Greenland’s Fingerprint in Rising Seas

Satellite data reveal the first unambiguous evidence linking a melting ice sheet to a predicted pattern of sea level rise.

Icebergs at the end of the Ilulissat Icefjord, Disko Bay, western Greenland.

Scientists who study the impact of melting glaciers and ice sheets have for the first time detected the fingerprint of a melting ice sheet, as it creates distinctive patterns of change to global sea levels. Newly released satellite data allowed researchers to see that changes to sea surface height near the rapidly melting Greenland Ice Sheet unambiguously fit their models. This validation, write researchers including Sophie Coulson, Ph.D. ’21, now a postdoctoral fellow at Los Alamos National Laboratory, research associate Linda Pan, and Baird professor of science Jerry Mitrovica in the September 29 issue of Science, suggests the possibility that tide gauge and satellite data can be used to improve predictions of global sea-level rise, and help identify (or at least constrain) regional sources of meltwater. 

Counterintuitively, sea levels tend to fall near a melting ice sheet, and rise elsewhere around the globe. If the Greenland ice sheet melted entirely, for example, sea level would drop an estimated 20 to 50 meters near the coast. That is in part because the 3,000-trillion-ton ice sheet is so large that it exerts gravitational pull on the seas around it, which would be lost; and in part because the Earth’s crust, relieved of the weight of ice above it, would rebound, raising the elevation of land relative to the ocean. Both forces—diminished gravitational pull, and displacement of ocean water by ascending planetary crust—had been predicted to cause sea level to rise more than the global average beyond 2,000 kilometers from Greenland (For more about this and other aspects of Mitrovica’s research, read the Harvard Magazine feature article, “The Plastic Earth”).

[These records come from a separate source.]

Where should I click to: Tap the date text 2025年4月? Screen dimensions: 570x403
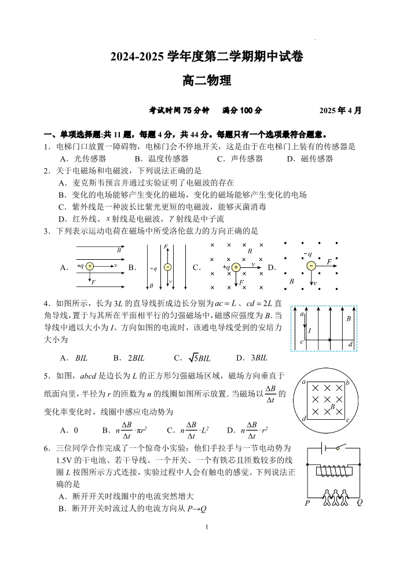pyautogui.click(x=340, y=110)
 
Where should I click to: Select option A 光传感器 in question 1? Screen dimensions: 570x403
pyautogui.click(x=83, y=158)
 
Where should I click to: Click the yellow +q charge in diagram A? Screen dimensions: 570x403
pyautogui.click(x=90, y=266)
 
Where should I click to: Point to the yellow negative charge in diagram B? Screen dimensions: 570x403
pyautogui.click(x=167, y=267)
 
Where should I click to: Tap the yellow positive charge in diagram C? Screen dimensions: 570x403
pyautogui.click(x=236, y=267)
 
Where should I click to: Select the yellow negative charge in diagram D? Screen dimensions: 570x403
pyautogui.click(x=311, y=266)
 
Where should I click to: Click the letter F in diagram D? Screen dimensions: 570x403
pyautogui.click(x=329, y=262)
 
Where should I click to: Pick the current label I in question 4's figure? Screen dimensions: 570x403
pyautogui.click(x=310, y=331)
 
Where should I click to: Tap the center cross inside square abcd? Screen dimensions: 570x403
pyautogui.click(x=327, y=400)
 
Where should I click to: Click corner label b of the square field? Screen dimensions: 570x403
pyautogui.click(x=347, y=383)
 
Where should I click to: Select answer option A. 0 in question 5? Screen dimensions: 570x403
pyautogui.click(x=69, y=430)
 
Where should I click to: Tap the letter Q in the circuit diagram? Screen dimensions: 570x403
pyautogui.click(x=360, y=503)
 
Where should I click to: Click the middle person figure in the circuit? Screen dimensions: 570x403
pyautogui.click(x=333, y=496)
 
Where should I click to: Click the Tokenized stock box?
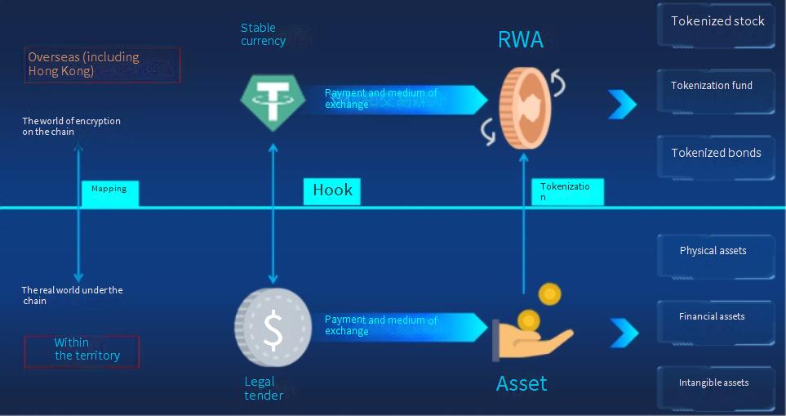717,23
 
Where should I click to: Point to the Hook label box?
332,191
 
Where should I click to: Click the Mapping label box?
109,193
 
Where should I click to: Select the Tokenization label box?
567,192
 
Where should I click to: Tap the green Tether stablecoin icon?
273,100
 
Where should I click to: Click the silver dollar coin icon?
273,328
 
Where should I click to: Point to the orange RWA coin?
525,108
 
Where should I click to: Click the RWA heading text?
520,40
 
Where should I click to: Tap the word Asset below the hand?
522,383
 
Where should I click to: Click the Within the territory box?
82,351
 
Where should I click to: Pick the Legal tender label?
264,389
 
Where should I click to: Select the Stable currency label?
263,34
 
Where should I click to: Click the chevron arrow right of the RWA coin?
622,104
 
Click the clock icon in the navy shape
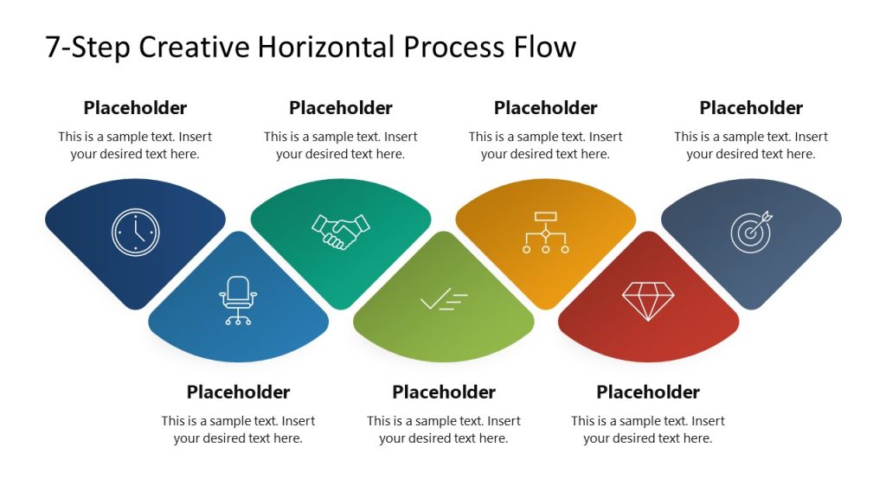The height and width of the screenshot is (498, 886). point(136,232)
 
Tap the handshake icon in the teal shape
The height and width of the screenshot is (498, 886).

The modern theoretical and computational modeling of these effects was pioneered in the Mitrovica lab, which rarely ventures into analysis of contemporary data. But in this case, he said in an interview, “we were lucky to work with David Sandwell,” an “important figure in what’s known as geodesy,” the study of the Earth’s shape, orientation in space, and gravitational field. Sandwell, a professor at the University of California, San Diego (and senior author of the paper), is an expert in this kind of data analysis.

Nevertheless, the effects of a melting ice sheet on sea level are difficult to detect. There is tremendous “noise” in measurements of sea surface height, caused mainly by shifting tides, currents, and winds. Water temperature and salinity also affect ocean volume, and all these dynamics must be accounted for to discern millimeter-scale changes in sea level that occur across decades. What led to the breakthrough analysis in this case was the release of satellite altimetry data (by a European marine monitoring agency) that included measurements from northerly latitudes including much of coastal Greenland. This is where the fingerprint of the island’s melting ice sheet was predicted to be most pronounced—with 10 millimeters of plunging sea-level for every millimeter that Greenland contributes to average global sea-level rise. 


Shaded lower region shows the predicted drop in sea level near Greenland by latitude along a south to north axis. The upper line, with error bars, shows the measured drop in sea levels derived from satellite altimetry data during the period from 1993 to 2019. The trends track closely except at the highest latitudes, where the effects of the ice sheet melting are most pronounced. There, the measured sea height (upper line) does not decline as rapidly as the Greenland fingerprint model predicts. The difference between the two lines—about a millimeter—represents the growing contributions to sea level rise from melting ice elsewhere in the world, explains Mitrovica, from glaciers in Alaska to ice sheets in Antarctica.

Reprinted with permission from S. Coulson et al., Science, Volume 337:1550 (2022)

Most satellites don’t have high-polar orbits, explains Mitrovica, but a few pass occasionally above high-latitude regions like Greenland. Over time, the cumulative data from these observations, which in this case span the period from 1993 to 2019, can be used to accurately calculate long-term changes in sea level. The researchers compared the satellite observations to their modeled fingerprints of sea-level change attributable to the Greenland ice sheet for two periods: from 1993 to 2019, the full length of the altimetry dataset; and for 2002 to 2019, a period of accelerated melting. The models and observations matched for both periods, unambiguously validating decades of theoretical work.

The observed drop in sea levels near Greenland has bleak implications for coastal communities distant from this and other ice sheets, however. Seas along coastal South America, western Africa, East Asia, and Australia are already rising more rapidly than the global average.